|CALCULUS IN ONE VARIABLE||FMAA01|
The aim of the course is to give a basic introduction to calculus in one variable. Particular emphasis is put on the role that the subject plays in applications in different areas of technology, in order to give the future engineer a good foundation for further studies in mathematics as well as in other subjects. The aim as also to develop the student's ability to solve problems, to assimilate mathematical text and to communicate mathematics.
Knowledge and understanding
For a passing grade the student must
be able to set up and solve some types of linear and separable differential equations that are important in the applications.
be familiar with the logical structure of mathematics, in the way it appears e.g. in plane geometry.
be able to give a general account of and illustrate the meaning of mathematical concepts in calculus in one variable that are used to construct and study mathematical models in the applications.
be able to account for the contents of definitions, theorems and proofs.
Skills and abilities
For a passing grade the student must
in the context of problem solving be able to demonstrate an ability to independently choose and use mathematical concepts and methods in one-dimensional analysis, and to construct and analyse simple mathematical models.
in the context of problem solving be able to integrate knowledge from different parts of the course.
be able to demonstrate an ability to explain mathematical reasoning in a structured and logically clear way.
Part 1. The number concept. Calculation with fractions. Inequalities. Square roots. Curves and equations of degree 2. Geometry in the plane. Analytic geometry. The circle, ellipse, hyperbola. Arithmetic and geometric sums. The binomial theorem. The modulus of a number. Trigonometry. Powers and logarithms. The concept of a function. The properties of the elementary functions: curves, formulas. Sequences of numbers.
Part 2. Limits with applications: asymptotes, the number e, series. Continuous functions. Derivatives: definition and properties, applications. Derivatives of the elementary functions. Properties of differentiable functions: the mean value theorem with applications. Curve sketching. Local extrema. Optimization. Some simple mathematical models. Complex numbers and polynomials. The Taylor and Maclaurin formulae. Expansions of the elementary functions. The importance of the remainder term. Applications of Maclaurin expansions. Problem solving within the above areas.
Part 3. The concept of primitive function. Simple integration methods: partial integration and change of variable. Partial fractions. Definition of an integral. Riemann sums. Geometric and other applications of integrals. Improper integrals. Differential equations of first order: linear and with separable variables. Linear differential equations. Solving homogeneous and certain inhomogeneous equations. Applications. Problem solving within the above areas.
Diehl, S: Inledande matematik för högskolestudier. Studentlitteratur 2010, ISBN 9789144067612 (Kapitel P,T, A)
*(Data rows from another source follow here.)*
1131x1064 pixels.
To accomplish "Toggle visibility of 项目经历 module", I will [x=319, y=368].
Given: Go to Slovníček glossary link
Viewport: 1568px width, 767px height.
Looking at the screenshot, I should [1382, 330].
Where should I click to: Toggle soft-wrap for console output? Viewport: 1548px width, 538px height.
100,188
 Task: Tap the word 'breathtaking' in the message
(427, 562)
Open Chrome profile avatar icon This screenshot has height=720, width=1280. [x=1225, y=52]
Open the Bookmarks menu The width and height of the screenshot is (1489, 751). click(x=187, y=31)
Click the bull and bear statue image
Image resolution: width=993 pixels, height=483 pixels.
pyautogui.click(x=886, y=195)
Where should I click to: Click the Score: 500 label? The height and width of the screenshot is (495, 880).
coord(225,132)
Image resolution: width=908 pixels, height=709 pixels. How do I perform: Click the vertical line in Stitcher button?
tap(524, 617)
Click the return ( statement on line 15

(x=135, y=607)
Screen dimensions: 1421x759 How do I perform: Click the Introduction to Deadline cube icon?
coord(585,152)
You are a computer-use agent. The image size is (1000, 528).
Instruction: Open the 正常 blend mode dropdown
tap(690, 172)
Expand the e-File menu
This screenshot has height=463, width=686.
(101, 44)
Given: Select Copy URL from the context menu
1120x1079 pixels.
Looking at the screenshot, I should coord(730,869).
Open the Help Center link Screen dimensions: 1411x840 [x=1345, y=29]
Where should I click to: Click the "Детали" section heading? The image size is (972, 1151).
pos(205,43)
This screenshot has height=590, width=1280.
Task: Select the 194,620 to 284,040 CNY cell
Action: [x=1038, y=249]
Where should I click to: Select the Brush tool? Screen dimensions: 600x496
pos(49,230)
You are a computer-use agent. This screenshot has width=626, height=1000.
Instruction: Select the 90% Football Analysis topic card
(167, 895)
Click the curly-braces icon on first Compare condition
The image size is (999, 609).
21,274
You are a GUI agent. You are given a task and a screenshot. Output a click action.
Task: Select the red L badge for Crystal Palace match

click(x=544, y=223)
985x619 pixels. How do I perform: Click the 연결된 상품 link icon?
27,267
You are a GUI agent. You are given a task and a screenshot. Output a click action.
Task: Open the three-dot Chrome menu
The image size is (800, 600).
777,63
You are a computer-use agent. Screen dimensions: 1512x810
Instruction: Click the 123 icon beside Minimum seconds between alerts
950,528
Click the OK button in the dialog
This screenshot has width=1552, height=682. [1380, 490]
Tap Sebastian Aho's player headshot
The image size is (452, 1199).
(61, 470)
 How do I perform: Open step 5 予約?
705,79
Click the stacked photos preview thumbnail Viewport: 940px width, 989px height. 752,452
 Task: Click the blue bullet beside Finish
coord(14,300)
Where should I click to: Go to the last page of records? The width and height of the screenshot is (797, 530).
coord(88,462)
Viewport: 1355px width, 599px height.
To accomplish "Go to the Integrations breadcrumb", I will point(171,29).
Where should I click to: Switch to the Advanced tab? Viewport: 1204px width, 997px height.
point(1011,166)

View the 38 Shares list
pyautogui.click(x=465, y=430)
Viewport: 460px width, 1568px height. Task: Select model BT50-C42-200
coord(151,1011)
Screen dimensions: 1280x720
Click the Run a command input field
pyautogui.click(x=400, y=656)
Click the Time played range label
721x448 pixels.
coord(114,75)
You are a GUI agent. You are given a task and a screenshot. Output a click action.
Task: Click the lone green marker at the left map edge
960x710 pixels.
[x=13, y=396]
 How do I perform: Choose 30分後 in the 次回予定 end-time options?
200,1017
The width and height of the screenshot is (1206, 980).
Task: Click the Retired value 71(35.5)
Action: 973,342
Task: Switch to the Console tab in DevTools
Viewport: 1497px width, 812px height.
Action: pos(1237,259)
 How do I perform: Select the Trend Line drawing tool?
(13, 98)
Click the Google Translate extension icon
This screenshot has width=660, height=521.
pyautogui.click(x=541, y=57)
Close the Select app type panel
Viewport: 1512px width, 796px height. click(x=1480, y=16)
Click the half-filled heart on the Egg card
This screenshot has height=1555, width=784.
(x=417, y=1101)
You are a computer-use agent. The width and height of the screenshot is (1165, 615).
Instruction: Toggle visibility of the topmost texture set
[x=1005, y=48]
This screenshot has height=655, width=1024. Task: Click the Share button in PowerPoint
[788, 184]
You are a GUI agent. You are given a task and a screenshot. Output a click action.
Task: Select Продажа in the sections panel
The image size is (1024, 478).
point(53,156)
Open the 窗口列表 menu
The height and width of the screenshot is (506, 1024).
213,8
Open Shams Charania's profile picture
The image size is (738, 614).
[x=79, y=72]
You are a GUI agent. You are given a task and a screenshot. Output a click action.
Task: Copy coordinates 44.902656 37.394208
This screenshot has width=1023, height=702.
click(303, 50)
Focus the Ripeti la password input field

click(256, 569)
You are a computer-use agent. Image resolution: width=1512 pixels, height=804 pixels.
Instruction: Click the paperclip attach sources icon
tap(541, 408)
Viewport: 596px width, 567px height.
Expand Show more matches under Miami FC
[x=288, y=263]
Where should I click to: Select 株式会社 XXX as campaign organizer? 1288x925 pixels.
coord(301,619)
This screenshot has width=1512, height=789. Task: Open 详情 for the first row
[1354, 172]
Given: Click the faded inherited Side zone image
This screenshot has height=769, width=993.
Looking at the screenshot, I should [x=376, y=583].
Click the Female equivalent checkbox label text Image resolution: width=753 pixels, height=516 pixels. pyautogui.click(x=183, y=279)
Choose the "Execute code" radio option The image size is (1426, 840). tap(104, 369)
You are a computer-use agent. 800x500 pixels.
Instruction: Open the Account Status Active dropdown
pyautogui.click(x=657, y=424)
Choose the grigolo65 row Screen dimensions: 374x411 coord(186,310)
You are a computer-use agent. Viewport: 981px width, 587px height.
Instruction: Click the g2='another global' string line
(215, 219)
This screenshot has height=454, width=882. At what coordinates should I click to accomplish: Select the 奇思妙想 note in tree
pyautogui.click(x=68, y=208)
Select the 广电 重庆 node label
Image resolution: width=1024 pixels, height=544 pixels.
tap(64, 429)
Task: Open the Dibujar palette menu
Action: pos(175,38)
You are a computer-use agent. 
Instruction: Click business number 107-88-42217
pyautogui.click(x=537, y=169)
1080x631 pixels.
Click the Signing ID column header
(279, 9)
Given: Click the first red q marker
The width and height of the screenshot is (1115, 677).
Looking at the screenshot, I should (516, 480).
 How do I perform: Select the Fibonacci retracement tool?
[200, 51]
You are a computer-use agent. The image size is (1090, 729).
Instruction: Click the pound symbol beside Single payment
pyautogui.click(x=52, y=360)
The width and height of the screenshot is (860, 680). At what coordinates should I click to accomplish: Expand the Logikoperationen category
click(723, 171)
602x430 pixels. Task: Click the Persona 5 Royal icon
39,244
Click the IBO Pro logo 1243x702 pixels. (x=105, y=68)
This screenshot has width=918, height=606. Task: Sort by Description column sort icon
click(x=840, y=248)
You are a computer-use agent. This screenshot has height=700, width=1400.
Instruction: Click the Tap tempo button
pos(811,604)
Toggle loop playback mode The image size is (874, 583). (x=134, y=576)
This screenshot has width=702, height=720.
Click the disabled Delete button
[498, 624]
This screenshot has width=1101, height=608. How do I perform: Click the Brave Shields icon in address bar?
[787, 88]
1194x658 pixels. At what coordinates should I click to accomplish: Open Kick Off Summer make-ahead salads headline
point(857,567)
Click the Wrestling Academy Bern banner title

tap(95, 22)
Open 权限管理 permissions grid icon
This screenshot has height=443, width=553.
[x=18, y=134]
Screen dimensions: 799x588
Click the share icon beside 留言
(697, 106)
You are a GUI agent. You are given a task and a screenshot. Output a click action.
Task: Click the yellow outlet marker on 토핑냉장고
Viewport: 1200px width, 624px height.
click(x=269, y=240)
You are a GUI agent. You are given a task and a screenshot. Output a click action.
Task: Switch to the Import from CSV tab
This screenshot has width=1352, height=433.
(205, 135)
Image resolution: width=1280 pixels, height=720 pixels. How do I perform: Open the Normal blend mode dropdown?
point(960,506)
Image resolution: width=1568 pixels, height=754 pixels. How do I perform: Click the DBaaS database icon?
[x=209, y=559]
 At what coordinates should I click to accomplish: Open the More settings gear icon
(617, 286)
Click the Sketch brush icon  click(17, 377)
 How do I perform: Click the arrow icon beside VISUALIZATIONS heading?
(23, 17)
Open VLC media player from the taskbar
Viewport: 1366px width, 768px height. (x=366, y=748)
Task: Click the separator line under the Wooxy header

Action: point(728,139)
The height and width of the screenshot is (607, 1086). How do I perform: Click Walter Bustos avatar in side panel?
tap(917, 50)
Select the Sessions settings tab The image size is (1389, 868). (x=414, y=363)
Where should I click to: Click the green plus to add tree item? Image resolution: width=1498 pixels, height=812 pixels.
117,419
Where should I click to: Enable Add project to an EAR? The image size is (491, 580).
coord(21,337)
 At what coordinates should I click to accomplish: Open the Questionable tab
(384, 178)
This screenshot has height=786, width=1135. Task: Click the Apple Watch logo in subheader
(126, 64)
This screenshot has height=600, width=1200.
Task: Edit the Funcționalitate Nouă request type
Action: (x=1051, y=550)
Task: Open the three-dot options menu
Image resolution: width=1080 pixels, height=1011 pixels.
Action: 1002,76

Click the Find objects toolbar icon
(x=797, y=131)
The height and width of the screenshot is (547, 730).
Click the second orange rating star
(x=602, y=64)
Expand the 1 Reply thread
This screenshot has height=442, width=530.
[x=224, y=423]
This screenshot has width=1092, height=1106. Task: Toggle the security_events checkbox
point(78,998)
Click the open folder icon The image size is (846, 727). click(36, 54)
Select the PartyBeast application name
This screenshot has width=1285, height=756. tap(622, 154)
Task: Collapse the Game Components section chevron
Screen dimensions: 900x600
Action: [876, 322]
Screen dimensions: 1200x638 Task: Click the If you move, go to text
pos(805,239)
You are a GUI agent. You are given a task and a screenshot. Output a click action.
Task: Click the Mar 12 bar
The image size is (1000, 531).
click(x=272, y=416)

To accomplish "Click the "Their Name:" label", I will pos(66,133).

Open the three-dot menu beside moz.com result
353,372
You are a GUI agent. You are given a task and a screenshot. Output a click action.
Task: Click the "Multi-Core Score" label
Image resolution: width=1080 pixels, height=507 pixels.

Månsson, J. och Nordbeck, P.: Endimensionell analys, Studentlitteratur 2011, ISBN 9789144056104.
Matematikcentrum: Övningar i Inledande matematik för högskolestudier. Studentlitteratur 2010 ISBN: 9789144067865
Matematikcentrum: Övningar i endimensionell analys, Studentlitteratur 2011, ISBN 9789144075020.
Name: Part A1.
Higher education credits: 5. Grading scale: UG. Assessment: Written test comprising theory and problem solving. Computational ability tests must be passed before the examination. One assignment (oral and in writing) must be passed before the examination. Contents: See above, part 1.
Higher education credits: 5. Grading scale: UG. Assessment: Written test comprising theory and problem solving. One assignment (oral and in writing) must be passed before the examination. Contents: See above, part 2.
Higher education credits: 5. Grading scale: UG. Assessment: Written test comprising theory and problem solving. Contents: The whole course, but with emphasis on part 3 above.